[[ Document excerpt open ]]

The original idea for the establishment of the association was proposed by professor Dušan Ivanić from the University of Belgrade Faculty of Philology who himself was originally from the region of Lika. The founding group led by the president Mara Bekić-Vojinović was influenced by the death of Stanko Korać in 1994, prolific researcher of Serb literature in Croatia, and determination to look for continuation of his work which led to the establishment of the initial contact with Dušan Ivanić.

In early 2011, the association released the inaugural edition of the Proceedings, which was presented at various schools and institutions in Croatia and the surrounding region. The publication of the book was financially supported by the municipalities of Vukovar, Trpinja, Markušica, Šodolovci, Erdut, as well as through private donations. The association has also conducted numerous seminars as part of its activities.

In the pursuit of its objectives, the association engages in collaborations with professors from institutions such as the University of Belgrade, University of Zagreb, University of Novi Sad, as well as with organizations like Matica srpska, Joint Council of Municipalities, and the Institute for the Serbian Language in Belgrade, among others.

[[ Document excerpt closed ]]

**Assigned task A:**
Answer these questions from the text about the association, one per line:
(i) Who first proposed the idea of founding the association?
(ii) When did the association release the first edition of the Proceedings?
(iii) Which language institute in Belgrade does the association work with?
**Assigned task B:**
Write the next paragraph of the text about the association, starting after its final sentence.

[[ Entries supplied open ]]

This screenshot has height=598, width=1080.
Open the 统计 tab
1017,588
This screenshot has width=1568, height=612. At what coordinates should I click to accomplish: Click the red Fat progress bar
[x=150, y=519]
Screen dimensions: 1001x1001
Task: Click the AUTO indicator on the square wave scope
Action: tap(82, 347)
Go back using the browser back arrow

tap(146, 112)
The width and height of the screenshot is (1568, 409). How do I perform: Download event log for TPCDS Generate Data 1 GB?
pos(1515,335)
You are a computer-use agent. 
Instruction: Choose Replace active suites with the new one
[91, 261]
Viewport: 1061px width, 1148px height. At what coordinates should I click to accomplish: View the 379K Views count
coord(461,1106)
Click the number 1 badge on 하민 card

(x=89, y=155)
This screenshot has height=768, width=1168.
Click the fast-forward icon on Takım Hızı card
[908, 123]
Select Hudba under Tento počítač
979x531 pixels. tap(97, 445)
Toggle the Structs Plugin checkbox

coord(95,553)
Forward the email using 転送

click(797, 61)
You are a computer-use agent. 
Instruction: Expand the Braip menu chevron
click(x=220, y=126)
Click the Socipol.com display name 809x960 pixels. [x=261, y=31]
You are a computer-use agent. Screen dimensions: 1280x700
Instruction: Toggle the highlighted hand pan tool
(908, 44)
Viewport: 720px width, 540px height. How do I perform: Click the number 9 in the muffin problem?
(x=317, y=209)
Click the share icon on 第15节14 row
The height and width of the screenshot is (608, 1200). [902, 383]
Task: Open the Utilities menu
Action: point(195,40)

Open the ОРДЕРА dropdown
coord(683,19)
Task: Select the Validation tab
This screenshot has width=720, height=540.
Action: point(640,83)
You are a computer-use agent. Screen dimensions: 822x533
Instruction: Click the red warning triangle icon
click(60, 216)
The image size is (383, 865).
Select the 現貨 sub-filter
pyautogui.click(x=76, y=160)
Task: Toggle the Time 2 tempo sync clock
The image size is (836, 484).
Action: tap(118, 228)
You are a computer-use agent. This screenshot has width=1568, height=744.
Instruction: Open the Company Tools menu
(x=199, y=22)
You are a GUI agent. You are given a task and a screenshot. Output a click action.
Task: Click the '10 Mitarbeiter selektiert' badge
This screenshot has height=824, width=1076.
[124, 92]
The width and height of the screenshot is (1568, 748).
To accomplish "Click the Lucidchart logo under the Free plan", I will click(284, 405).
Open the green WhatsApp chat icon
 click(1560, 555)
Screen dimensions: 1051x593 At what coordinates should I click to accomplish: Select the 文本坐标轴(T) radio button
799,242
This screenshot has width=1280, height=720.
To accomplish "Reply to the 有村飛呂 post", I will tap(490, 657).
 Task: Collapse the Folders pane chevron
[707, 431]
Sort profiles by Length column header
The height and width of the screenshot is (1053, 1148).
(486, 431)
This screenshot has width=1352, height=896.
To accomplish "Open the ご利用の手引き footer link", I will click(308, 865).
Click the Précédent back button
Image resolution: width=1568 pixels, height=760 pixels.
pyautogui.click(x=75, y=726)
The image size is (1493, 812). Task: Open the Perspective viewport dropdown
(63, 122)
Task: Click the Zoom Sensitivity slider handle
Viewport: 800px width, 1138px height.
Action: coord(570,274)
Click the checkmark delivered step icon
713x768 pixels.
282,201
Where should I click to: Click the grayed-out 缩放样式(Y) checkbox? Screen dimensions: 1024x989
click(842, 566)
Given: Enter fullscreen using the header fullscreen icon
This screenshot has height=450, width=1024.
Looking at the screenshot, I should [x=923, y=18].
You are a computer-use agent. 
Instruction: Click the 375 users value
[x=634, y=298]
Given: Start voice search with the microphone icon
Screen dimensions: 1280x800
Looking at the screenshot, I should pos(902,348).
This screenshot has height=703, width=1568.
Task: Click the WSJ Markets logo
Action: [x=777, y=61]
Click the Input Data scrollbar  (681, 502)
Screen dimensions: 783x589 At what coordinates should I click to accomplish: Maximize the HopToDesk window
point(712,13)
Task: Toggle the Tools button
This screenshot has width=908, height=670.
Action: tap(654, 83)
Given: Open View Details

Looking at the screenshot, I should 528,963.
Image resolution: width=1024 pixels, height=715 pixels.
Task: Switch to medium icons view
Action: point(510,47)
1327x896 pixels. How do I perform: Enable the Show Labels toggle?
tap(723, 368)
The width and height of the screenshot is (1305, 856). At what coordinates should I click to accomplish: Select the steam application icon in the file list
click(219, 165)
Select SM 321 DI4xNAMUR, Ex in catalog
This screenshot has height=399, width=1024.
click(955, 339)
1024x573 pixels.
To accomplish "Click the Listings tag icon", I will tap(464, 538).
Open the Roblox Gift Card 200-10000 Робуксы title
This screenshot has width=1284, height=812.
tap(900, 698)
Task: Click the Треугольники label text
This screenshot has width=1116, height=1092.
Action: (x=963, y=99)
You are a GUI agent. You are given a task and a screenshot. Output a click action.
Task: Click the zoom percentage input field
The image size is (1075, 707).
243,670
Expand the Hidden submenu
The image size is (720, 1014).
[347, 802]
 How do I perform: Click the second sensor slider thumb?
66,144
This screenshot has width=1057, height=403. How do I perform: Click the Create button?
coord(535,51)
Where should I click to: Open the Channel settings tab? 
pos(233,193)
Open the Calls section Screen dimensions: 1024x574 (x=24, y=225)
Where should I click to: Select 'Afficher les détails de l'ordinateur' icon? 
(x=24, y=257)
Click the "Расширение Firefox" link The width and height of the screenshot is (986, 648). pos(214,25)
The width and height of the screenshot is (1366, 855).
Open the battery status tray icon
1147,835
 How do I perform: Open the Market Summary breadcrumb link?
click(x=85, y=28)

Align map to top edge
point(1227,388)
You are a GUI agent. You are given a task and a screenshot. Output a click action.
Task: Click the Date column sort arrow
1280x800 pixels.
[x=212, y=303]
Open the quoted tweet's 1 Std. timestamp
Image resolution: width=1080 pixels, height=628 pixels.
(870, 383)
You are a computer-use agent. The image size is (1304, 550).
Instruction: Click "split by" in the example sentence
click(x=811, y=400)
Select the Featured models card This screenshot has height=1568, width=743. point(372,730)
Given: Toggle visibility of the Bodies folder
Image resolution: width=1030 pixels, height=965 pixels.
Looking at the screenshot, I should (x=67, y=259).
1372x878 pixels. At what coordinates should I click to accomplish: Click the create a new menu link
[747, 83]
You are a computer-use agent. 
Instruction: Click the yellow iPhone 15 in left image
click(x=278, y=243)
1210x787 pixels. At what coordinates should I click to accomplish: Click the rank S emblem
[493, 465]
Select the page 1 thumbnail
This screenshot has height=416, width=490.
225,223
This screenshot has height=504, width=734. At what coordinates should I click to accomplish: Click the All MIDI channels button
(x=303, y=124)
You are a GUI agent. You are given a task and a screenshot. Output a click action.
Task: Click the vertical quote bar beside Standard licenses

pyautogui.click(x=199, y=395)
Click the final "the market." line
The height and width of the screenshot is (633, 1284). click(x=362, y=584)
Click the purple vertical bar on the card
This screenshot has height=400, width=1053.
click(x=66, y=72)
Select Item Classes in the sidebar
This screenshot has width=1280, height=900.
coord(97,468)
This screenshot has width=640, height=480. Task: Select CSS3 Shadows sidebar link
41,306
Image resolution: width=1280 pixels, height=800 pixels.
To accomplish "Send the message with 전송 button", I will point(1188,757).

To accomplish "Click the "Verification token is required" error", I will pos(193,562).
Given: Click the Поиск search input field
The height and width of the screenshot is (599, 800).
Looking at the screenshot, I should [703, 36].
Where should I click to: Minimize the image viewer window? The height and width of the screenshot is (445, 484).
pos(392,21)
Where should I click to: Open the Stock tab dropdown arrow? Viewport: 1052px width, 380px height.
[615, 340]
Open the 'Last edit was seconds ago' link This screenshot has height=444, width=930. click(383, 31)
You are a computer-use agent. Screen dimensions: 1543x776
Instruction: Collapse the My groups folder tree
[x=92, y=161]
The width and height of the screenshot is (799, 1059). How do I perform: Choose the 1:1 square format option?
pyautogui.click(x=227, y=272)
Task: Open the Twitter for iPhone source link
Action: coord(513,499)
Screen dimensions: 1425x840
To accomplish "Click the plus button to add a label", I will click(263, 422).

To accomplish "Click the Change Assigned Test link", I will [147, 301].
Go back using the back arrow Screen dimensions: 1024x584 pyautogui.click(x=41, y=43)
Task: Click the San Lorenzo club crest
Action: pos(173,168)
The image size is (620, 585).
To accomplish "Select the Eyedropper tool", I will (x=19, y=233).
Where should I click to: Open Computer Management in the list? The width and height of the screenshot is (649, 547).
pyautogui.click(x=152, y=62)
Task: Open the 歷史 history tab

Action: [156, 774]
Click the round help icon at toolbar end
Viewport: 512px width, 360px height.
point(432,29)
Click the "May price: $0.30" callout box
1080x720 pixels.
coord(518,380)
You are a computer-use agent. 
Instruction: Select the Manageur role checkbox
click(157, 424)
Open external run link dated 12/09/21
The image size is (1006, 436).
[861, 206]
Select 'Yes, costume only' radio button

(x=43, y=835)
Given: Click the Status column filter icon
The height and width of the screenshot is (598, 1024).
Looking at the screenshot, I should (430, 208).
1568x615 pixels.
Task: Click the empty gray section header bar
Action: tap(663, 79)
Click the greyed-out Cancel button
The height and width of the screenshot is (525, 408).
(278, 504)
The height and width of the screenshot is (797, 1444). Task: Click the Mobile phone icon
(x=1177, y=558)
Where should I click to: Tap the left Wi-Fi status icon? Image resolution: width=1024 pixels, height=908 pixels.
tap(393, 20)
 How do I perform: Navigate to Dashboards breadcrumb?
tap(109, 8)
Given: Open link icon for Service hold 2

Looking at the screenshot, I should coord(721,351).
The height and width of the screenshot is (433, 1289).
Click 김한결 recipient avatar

[[ Entries supplied closed ]]

**Task answer A:**
(i) Professor Dušan Ivanić of the University of Belgrade Faculty of Philology
(ii) Early 2011
(iii) The Institute for the Serbian Language

**Task answer B:**
The 25th anniversary of the association was marked at the local branch of the SKD Prosvjeta in Osijek in 2023. The second ceremony was organized in December 2023 at the Serbian Cultural Centre in Vukovar.

==Publications==
The association published a couple of books over the years:
- Reče mi reč [The word told me], (2010)
- Trepčo, ljubavi moja Trepča, My Love], (2011)
- U podne bilo [At noon it was], (2013)
- Reče mi reč - drugo izdanje [The word told me - Second Edition], (2018)
- Pismo ti pišem [I am Writing You a Letter], (2021)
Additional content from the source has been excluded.